Discrepancies also exist in many other accounts, including the number injured, the nature of their wounds, and the precise sequence of events. The brawlers themselves provided few and probably biased accounts, and avoided local law enforcement and the press. Unbiased observers, who provided numerous accounts, could not initially reliably name the participants, many of whom were strangers to them. The eyewitness accounts were also embellished with time.

Regional and national newspapers soon picked up the story, known as the "Sandbar Fight." Bowie's fighting prowess and his knife were described in detail; he had matched or bested multiple opponents after being severely wounded. Most eyewitnesses and a few participants provided accounts to the press (Bowie notably did not). Eyewitness accounts agreed that Bowie did not attack first, and that the others had focused their attack on Bowie because "they considered him the most dangerous man among their opposition." Within a few decades, press accounts departed greatly from the eyewitness versions.

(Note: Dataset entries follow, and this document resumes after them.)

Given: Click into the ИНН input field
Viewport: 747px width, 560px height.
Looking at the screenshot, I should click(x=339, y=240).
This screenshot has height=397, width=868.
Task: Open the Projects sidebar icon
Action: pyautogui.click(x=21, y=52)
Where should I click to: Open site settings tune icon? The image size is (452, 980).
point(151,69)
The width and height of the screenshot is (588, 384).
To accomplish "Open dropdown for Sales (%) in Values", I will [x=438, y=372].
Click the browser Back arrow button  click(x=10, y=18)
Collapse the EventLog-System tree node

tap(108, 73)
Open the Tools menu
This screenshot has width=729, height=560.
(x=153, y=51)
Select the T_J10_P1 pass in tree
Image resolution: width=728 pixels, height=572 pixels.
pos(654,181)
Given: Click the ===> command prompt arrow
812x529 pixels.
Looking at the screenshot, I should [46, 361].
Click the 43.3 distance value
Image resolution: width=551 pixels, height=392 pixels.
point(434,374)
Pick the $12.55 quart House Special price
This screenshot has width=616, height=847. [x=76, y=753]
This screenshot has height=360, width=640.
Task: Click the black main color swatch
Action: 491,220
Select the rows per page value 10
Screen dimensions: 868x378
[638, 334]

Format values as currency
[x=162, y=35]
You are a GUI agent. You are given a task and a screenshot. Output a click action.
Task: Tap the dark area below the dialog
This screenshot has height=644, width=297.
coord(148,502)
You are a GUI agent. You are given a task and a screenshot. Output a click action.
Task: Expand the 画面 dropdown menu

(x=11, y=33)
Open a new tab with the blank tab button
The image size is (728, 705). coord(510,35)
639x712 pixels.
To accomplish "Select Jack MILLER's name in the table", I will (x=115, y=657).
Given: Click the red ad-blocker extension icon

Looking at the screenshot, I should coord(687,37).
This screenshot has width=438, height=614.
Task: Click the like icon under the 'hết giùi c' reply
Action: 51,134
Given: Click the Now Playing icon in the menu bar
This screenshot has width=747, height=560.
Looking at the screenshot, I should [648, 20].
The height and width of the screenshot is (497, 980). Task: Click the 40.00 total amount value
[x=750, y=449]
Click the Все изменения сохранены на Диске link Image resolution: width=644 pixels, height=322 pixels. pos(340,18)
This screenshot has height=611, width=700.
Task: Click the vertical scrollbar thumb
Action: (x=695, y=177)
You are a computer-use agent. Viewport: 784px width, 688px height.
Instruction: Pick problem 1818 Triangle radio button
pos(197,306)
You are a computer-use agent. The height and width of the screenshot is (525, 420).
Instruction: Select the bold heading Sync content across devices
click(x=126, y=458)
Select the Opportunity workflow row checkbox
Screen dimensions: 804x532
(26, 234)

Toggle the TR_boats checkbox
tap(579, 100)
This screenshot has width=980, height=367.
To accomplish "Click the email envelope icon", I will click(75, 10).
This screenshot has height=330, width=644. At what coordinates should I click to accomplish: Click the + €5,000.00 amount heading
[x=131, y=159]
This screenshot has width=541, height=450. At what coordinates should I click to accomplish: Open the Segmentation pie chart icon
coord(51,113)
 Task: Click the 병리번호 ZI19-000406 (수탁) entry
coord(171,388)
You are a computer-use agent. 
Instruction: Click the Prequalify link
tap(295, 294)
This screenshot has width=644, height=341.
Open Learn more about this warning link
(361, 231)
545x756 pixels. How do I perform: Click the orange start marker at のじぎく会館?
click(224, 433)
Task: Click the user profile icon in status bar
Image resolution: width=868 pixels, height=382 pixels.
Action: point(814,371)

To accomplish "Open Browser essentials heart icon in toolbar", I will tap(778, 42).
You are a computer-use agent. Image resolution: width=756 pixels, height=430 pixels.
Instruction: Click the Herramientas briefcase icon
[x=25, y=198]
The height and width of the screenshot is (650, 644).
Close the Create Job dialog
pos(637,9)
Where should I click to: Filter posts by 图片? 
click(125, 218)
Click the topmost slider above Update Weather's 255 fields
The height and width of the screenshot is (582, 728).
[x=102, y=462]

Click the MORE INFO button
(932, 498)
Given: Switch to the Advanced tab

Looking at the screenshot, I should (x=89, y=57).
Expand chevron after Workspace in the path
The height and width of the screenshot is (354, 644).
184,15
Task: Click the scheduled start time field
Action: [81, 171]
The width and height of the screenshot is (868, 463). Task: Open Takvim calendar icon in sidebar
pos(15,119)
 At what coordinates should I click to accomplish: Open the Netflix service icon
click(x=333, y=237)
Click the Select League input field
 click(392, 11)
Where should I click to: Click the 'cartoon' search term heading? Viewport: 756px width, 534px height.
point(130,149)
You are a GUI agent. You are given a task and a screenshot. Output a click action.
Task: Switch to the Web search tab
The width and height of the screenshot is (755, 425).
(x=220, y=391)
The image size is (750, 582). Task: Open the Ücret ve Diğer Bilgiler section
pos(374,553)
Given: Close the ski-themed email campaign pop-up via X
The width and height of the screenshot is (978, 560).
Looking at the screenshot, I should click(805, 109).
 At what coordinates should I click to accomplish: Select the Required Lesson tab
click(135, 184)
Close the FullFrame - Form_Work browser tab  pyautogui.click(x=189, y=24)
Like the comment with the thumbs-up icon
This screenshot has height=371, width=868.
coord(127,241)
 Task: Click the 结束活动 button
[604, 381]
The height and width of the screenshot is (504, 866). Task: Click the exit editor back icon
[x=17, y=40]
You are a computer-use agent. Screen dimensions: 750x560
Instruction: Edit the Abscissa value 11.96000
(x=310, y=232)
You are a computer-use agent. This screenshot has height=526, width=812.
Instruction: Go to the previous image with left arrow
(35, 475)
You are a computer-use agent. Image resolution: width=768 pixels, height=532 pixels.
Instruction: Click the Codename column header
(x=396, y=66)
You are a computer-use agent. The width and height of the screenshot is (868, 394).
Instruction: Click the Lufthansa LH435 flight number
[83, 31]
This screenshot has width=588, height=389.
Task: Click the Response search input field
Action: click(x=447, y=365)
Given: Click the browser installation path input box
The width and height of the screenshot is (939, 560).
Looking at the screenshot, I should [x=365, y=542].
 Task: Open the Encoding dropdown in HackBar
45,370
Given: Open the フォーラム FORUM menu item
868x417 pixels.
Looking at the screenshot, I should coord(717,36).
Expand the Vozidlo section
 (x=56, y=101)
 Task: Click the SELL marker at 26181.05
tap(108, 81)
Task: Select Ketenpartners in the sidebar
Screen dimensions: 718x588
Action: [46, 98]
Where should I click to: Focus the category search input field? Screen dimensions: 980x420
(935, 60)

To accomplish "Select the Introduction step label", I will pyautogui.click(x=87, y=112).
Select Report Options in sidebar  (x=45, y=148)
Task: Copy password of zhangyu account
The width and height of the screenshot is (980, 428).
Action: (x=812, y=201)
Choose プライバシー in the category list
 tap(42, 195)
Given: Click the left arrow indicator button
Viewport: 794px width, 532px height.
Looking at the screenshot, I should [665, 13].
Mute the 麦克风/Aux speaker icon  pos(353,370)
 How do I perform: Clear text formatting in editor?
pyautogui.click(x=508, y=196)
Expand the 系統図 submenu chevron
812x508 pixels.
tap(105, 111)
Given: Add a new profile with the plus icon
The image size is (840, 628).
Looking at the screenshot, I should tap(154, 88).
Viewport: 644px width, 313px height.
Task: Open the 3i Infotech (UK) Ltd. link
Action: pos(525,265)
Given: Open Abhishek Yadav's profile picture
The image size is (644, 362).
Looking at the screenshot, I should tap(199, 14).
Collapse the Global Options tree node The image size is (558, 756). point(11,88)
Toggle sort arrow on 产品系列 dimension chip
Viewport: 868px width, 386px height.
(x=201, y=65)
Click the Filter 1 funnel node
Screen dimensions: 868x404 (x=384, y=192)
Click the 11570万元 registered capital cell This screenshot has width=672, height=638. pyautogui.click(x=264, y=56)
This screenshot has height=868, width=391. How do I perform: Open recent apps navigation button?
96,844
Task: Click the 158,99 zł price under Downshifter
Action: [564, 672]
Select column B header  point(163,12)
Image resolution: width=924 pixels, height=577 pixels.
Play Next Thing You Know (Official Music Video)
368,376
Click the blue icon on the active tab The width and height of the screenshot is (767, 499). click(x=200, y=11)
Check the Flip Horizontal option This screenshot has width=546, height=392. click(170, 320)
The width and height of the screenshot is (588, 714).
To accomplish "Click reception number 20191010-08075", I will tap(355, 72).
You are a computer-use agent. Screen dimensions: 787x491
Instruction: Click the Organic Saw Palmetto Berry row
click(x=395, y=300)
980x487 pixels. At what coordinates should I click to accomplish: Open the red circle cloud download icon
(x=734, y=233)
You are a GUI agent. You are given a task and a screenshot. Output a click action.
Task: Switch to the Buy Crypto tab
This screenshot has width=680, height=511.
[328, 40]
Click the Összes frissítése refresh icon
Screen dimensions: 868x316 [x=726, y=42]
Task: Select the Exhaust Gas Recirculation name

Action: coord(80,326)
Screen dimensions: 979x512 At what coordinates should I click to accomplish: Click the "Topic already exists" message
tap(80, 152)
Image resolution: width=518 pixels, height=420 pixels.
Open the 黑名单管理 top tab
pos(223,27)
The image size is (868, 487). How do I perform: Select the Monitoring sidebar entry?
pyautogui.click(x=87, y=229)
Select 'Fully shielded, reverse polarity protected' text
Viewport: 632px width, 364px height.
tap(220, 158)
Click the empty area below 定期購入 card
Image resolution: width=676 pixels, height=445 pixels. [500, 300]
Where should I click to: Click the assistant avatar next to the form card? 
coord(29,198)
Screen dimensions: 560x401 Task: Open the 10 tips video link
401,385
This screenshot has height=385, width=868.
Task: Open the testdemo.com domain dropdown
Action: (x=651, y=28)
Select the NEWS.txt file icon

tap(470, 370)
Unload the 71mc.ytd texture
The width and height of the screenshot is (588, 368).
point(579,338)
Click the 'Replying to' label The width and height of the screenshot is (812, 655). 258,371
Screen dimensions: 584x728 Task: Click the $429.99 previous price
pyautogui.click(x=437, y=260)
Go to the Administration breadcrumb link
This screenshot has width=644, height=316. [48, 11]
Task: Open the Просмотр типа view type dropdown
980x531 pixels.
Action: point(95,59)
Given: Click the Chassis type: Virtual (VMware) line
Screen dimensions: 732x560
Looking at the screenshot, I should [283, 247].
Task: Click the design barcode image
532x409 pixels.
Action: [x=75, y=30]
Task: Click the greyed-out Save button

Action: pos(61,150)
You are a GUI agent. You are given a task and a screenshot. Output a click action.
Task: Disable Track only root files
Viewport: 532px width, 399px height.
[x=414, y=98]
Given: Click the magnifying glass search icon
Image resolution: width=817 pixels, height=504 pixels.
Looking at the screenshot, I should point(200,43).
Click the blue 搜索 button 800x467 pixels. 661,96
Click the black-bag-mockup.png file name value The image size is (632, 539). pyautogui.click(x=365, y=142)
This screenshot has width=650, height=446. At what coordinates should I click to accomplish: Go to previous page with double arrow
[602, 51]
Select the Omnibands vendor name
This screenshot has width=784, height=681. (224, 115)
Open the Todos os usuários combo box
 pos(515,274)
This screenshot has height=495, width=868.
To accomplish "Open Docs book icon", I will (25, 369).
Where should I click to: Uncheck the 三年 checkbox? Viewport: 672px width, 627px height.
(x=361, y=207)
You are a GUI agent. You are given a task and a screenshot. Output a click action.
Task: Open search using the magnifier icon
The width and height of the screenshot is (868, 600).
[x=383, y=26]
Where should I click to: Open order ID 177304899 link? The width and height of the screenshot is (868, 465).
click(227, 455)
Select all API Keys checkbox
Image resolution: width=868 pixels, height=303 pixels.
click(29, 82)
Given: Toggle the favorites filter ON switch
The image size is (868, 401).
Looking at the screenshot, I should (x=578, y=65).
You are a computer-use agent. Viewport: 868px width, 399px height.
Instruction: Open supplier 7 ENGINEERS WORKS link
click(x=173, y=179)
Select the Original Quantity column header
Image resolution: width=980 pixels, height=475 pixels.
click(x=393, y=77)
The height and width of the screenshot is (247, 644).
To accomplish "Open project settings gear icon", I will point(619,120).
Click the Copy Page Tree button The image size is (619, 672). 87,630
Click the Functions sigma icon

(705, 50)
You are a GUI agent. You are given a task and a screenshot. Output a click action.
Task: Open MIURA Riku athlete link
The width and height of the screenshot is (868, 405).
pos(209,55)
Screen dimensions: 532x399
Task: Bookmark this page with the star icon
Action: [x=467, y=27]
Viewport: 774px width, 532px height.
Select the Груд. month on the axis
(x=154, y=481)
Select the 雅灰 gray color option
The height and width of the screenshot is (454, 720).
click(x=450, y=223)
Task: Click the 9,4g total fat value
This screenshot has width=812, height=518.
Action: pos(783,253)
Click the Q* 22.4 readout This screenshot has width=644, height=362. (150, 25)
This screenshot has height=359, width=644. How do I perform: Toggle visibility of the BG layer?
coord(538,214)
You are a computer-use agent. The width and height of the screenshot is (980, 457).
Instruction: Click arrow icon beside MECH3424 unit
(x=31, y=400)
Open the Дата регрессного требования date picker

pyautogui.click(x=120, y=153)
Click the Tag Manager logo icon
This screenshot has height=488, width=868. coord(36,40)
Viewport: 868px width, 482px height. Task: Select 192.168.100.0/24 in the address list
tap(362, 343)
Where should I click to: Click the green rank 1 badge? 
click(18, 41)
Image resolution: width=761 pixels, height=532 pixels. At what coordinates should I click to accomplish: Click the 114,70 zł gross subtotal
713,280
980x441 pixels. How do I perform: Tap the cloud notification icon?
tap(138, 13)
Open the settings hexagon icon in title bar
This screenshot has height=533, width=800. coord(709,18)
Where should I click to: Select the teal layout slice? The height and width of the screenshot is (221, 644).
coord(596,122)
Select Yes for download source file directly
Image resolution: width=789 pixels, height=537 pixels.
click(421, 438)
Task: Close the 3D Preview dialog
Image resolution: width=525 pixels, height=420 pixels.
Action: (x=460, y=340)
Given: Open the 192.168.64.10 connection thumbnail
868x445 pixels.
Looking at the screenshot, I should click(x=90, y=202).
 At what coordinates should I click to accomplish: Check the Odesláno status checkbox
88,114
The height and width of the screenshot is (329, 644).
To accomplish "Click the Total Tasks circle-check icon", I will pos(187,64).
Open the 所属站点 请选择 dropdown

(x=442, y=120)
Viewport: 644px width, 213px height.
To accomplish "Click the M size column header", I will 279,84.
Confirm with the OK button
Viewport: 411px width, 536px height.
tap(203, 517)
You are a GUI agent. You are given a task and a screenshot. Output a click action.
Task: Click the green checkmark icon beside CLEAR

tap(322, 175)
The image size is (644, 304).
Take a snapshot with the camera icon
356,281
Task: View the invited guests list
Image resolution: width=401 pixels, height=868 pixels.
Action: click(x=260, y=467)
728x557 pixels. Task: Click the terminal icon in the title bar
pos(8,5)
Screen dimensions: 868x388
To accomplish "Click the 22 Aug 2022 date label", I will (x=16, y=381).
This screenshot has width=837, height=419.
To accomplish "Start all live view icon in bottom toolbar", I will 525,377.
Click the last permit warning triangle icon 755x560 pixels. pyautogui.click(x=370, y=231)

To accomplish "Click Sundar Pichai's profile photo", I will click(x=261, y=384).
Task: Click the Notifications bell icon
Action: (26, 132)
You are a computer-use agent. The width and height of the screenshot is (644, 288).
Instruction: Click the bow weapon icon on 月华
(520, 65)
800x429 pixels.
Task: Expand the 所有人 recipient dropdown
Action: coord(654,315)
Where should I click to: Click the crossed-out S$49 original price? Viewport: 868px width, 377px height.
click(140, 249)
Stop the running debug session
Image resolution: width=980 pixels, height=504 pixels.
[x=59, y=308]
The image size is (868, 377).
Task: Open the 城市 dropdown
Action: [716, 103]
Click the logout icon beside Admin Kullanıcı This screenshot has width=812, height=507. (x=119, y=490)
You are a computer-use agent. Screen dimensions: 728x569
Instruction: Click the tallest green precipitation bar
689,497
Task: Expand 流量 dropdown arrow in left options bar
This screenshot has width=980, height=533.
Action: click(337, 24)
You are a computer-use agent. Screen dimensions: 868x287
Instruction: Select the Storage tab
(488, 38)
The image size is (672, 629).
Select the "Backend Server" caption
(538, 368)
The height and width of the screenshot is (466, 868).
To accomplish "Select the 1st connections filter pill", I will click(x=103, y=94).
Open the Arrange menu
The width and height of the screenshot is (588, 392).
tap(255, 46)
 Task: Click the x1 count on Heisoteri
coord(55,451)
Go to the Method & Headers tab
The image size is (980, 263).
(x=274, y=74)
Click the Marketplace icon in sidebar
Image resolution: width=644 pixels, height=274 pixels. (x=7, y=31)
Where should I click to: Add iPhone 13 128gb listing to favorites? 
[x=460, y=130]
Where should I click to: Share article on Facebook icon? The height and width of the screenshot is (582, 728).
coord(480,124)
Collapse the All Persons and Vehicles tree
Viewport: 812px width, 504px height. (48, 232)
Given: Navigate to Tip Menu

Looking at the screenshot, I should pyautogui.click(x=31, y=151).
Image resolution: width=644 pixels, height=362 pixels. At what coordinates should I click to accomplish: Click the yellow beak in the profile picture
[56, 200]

A grand jury was convened in nearby Natchez to determine whether or not criminal charges should be brought. Bowie was never called to testify, and no indictments were returned.

==Legacy==
Bowie was seriously wounded in the confrontation (according to one account, two bullet wounds, seven stab wounds, and other injuries due to Crain's thrown pistol or alternatively, three bullet and four stab wounds), and took months to recover. He prominently wore a large sheath knife thereafter. Due to the national attention drawn by the Sandbar Fight, Bowie and his knife became well-known throughout the country as icons of a rugged frontier lifestyle. Many craftsmen and manufacturers made their own versions of the 'Bowie knife', beginning with James Black, a blacksmith from Arkansas who designed the original for Bowie in 1830. His fame and that of his knife spread to England, and by the early 1830s, many British knife manufacturers were also producing Bowie knives and exporting them to the United States for sale. By 1835 (while Bowie was still alive), "Bowie knives" were advertised (without further explanation). By 1838, a newspaper writer from New Orleans assumed everyone had seen one. Bowie knives remained popular until at least the 1870s, when large-caliber, reliable pistols became widely available. The knife's design evolved into various blades during the 19th century. By the middle of the 20th century, it was associated with a more specific design - a large sheath knife with a "concave clip point, sharp false edge cut from both sides, and a cross-guard to protect the user's hands".

After the Sandbar Fight, Bowie moved to Texas, married into wealth, searched for a lost silver mine, lost his new family to cholera, and became a leader in the Texas Revolution of 1835–36. He famously perished at the Battle of the Alamo. Bowie was renowned as an early American frontiersman and a legendary knife fighter. However, the only knife fight in which he likely participated was the Sandbar Fight, possibly at The Alamo as well.